Durante los últimos meses de 2003, la esperanza fue la fuerza interior que nos permitió terminar con las divisiones entre comprovincianos, con el divorcio entre la sociedad civil y las dirigencias institucionales, con las mezquindades politiqueras y el egoísmo sectario.
Es que estábamos hartos.
Todos estábamos hartos de presenciar ese ruin espectáculo de la patria diezmada, la ilusión quebrada, el futuro en sombras.
Por eso, cuando pronunciamos por primera vez la palabra esperanza, sentimos que ella tenía el extraordinario poder de reunir los deseos de todos los que estaban legítimamente hartos.
Jóvenes y ancianos, civiles y militares, hombres y mujeres de la ciudad y el campo, del desierto y la montaña.
La fuerza de la esperanza galvanizó las expectativas de todo un pueblo.
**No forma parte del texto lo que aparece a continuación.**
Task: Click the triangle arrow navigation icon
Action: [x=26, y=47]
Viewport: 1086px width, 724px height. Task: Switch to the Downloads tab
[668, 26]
Un pueblo que desde ese momento se negó a sucumbir frente a la adversidad, y se decidió a dar vuelta su propio destino.
¿Cómo lo hicimos? Empezando por el principio.
Eso implicó asumir e intentar convencer a quien se pusiera por delante de que San Juan no era una provincia pobre, sino una provincia que se había sentido pobre, que había vivido como pobre, que se había fijado objetivos pobres. Y que pasó muchos años pensando su futuro pobremente.
La esperanza se hizo carne cuando dijimos con todas sus letras que no hay peor pobreza que la de espíritu, y que esa había que enterrarla para siempre.
Así mandamos al destierro al San Juan del no se puede, y vimos nacer de una vez por todas el San Juan que prometimos durante nuestra campaña: el San Juan donde nadie sobra, nadie está de más y del cual nadie puede sentirse ajeno.